COLUMBUS, Ohio--Rectal cancer is treated with a wide variety of
operations and adjuvant therapy. This variety makes extensive
preoperative evaluation mandatory, said Karamjit Khanduja, MD, chief
of the Division of Colon and Rectal Surgery, Mt. Carmel Health,
In a presentation at the Ohio State University-James Cancer Hospital
and Research Institute 4th Annual Oncology Update, he said that
endorectal ultrasound, a relatively new tool, is rapidly becoming a
standard method of assessing tumors, while several standard
laboratory tests are proving less crucial than once thought in
evaluating rectal cancer.
Recent advances in the treatment of rectal cancer have broadened the
number of surgical options available, including total mesorectal
excision and transanal endoscopic microsurgery. Chemoradiation
therapy, often given after surgery, has also proved beneficial when
performed before an operation, Dr. Khanduja said.

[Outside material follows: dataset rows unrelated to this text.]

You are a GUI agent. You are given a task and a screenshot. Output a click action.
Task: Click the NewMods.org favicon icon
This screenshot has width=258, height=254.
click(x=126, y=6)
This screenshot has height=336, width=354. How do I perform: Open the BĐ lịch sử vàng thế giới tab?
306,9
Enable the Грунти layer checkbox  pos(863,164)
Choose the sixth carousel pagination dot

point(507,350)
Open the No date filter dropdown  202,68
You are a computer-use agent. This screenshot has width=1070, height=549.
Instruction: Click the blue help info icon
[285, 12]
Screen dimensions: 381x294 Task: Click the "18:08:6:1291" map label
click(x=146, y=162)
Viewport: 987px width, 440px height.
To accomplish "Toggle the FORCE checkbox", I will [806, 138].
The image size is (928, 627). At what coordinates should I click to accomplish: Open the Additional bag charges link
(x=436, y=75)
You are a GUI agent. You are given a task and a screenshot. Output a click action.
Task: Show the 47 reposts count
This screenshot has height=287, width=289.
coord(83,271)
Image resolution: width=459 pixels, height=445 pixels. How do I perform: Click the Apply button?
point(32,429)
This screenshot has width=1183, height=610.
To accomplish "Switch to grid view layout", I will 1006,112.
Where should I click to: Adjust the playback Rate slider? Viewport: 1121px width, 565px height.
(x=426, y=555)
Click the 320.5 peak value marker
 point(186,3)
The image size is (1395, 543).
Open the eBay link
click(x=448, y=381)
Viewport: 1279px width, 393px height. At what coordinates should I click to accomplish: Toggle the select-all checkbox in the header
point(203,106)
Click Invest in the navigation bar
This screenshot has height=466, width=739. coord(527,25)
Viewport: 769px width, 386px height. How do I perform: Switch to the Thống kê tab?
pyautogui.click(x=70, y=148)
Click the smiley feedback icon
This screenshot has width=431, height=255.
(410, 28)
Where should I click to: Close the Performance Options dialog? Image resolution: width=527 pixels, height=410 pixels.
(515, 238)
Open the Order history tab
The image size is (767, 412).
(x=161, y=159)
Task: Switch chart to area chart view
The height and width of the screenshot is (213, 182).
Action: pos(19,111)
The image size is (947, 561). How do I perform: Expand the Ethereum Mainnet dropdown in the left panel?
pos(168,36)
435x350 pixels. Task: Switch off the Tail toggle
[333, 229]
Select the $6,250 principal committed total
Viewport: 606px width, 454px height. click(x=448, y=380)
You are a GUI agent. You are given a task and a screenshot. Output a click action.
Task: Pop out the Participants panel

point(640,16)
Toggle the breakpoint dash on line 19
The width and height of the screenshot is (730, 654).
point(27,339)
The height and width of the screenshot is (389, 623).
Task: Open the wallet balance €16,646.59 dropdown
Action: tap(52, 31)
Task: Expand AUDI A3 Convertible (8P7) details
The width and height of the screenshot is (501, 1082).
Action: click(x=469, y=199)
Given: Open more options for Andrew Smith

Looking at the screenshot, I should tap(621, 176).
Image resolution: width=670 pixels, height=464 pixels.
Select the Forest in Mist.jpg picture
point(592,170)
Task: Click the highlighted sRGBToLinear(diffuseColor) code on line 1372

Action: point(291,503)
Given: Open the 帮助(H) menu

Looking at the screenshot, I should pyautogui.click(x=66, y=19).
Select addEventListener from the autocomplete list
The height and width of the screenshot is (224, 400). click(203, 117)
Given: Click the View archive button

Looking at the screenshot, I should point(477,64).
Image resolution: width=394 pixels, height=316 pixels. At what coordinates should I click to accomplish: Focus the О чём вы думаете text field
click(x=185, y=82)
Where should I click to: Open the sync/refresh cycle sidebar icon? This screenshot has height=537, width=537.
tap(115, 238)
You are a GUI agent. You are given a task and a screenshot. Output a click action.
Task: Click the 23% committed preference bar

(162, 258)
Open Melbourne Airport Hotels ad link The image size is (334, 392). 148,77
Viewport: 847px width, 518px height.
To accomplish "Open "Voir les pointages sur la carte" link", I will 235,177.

To choose among the many treatment options available, the surgeon
must carefully evaluate patient factors, tumor characteristics, and
the extent of distant metastasis. A thorough, detailed staging of the
tumor is essential. To determine whether preoperative chemoradiation
is appropriate, for example, the surgeon must carefully determine the
extent of local disease.
Colon cancer, by contrast, has fewer treatment options and, thus,
requires less preoperative evaluation. Limited staging is adequate to
make a decision regarding treatment for colon cancer, he said.
Endorectal ultrasound with rigid sigmoidoscopy should be used to
determine which tumors are good candidates for preoperative
chemoradiation therapy (Figures 1A,
1B, and 2). "If you want to do preoperative chemoradiation,
then you must do ultrasound," Dr. Khanduja said.
Ultrasounds accuracy range for tumor size is 80% to 95%, while
its accuracy for lymph node involvement is 60% to 80%. Accuracy
improves with experience.
Preoperative chemoradiation is appropriate for UT3 and UT3N1 or N2
rectal cancers (U = by ultrasound staging), Dr. Khanduja said.
Studies have shown that preoperative chemoradiation therapy is safe,
results in the downstaging of tumors, and increases the surgeons
ability to perform sphincter-saving operations. In 8% to 25% of
patients, it eradicates the tumor completely, he said, citing the
progress report of NSABP Protocol R-03 [Dis Colon Rectum
A CT scan is necessary to determine the presence of metastatic liver
disease. The decision of whether to provide preoperative
chemoradiation will be guided by the CT scan results. "I find
that in staging rectal cancers, especially large tumors, the CT scan
complements the ultrasound," Dr. Khanduja said. He noted that
preoperative CT is unnecessary in most cases of colon cancer. A CT
scan can also provide information regarding renal function status.
By shrinking tumors, preoperative therapy can increase the number of
sphincter-saving surgeries performed. Thus, he said, determining the
functional status of the anal sphincter, and the feasibility of a
sphincter-saving operation, is an essential part of the preoperative evaluation.
If CT is done, than no additional advantage is gained by performing
magnetic resonance imaging (MRI), since MRI of rectal cancer has
results similar to those of CT scans and is not accurate in
determining depth of wall involvement or presence of adenopathy. The
routine use of MRI is not recommended, Dr. Khanduja said. He did
point out that the addition of an endorectal surface coil has been
shown to improve the procedures accuracy from 50% to almost 85%.
Measuring the level of the tumor marker CEA preoperatively is
"very essential," Dr. Khanduja said. It usually returns to
normal within 1 month of surgery. Persistent elevation implies
residual disease, while a fall to normal after surgery followed by a
consistent steady rise indicates recurrent cancer in up to 95% of patients.
Preoperative tests that are less important to conduct include liver
function studies and routine genitourinary assessment. Liver function
studies, whether elevated or not, correlate poorly with actual liver
metastasis. CT scans are the best way to measure distant disease, he said.
Excretory urography results are abnormal in 26% to 43% of patients,
but are a poor predictor of genitourinary complications. Indeed,
regardless of whether the test is normal, abnormal, or not done, the
literature shows that the rate of genitourinary complications is the
same, Dr. Khanduja said. As a result, routine preoperative
genitourinary assessment is not recommended.